# My Little Acrobat



## Laura (Jul 30, 2007)

I have always heard that females can be little acrobats but this is the first time i have seen either of my females do it, she has become quite the little gymnast lately


----------



## atvchick95 (Sep 17, 2007)

too cute mine do that alot 
but i didn't know it was a female thing, as my males do it as well specially during a shower


----------



## Laura (Jul 30, 2007)

I don't have proof that its a female thing, its just what I have read on a few different sites they say females tend to hang upside down more and be a little more acrobatic, but I had never seen any of mine do it till recently.


----------



## atvchick95 (Sep 17, 2007)

oh ok

Mine do it alot during thier shower and when they come out of the nest box They'll hang off the front or the perch and just stretch thier wings for a few mins. before comming out all the way (come to think of it most of the time when they do it comming out of the nest box it's mostly the females doing it)


----------



## allen (Aug 25, 2007)

cinny does it alot as well she loves to climb all over the outside of the cage


----------



## Bea (Jul 26, 2007)

Gracie and Cookie both do that too!


----------



## Babi (Oct 9, 2007)

Task details: From the thread above, reproduce the passage that begins at the words "I don't have" and stops after "females doing it)".

Records provided:
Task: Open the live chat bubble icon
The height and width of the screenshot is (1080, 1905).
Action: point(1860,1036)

...

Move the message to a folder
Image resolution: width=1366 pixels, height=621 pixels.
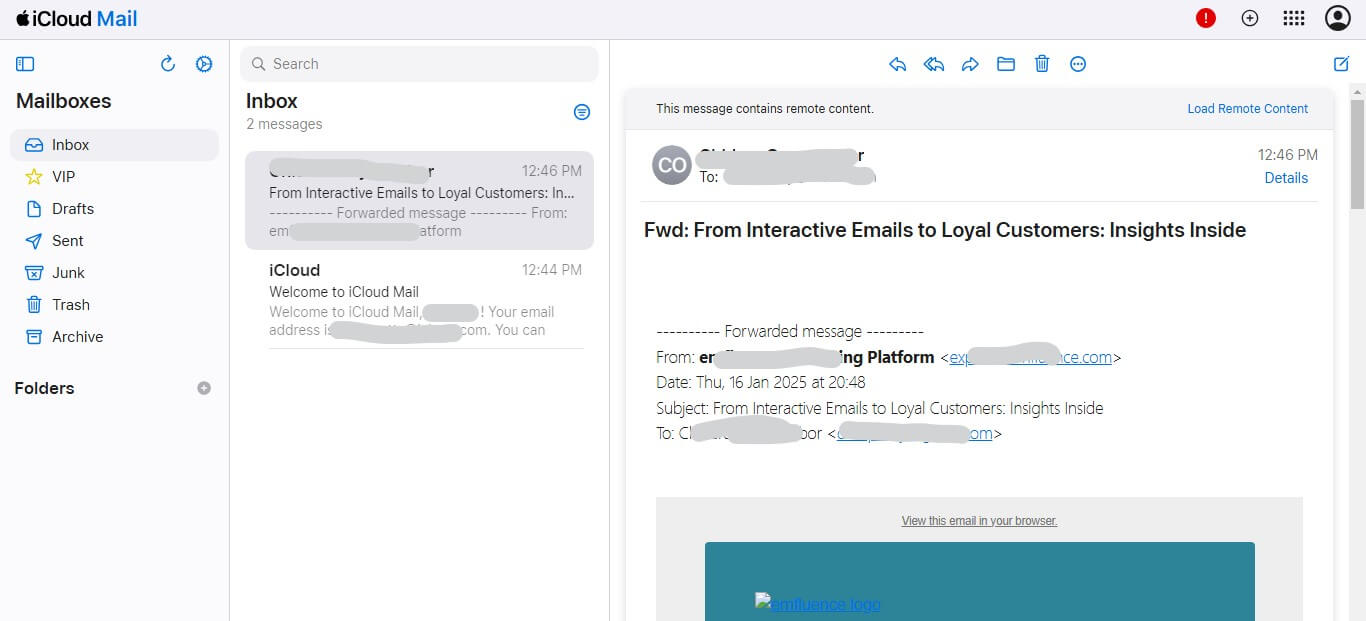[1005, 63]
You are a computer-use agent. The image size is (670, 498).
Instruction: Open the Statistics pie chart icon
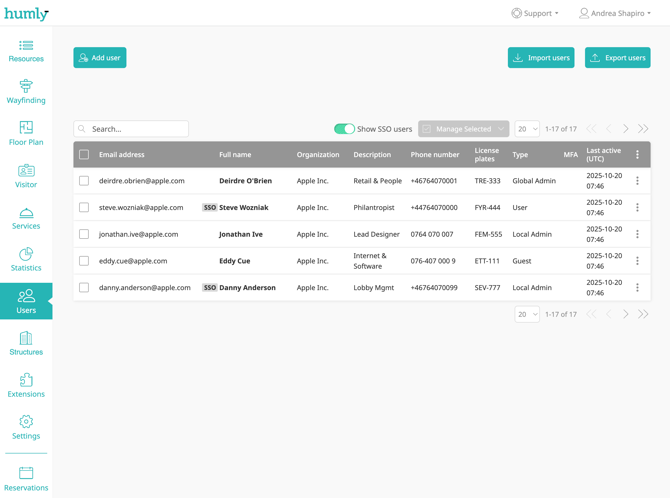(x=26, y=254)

Result:
I don't have proof that its a female thing, its just what I have read on a few different sites they say females tend to hang upside down more and be a little more acrobatic, but I had never seen any of mine do it till recently.


----------



## atvchick95 (Sep 17, 2007)

oh ok

Mine do it alot during thier shower and when they come out of the nest box They'll hang off the front or the perch and just stretch thier wings for a few mins. before comming out all the way (come to think of it most of the time when they do it comming out of the nest box it's mostly the females doing it)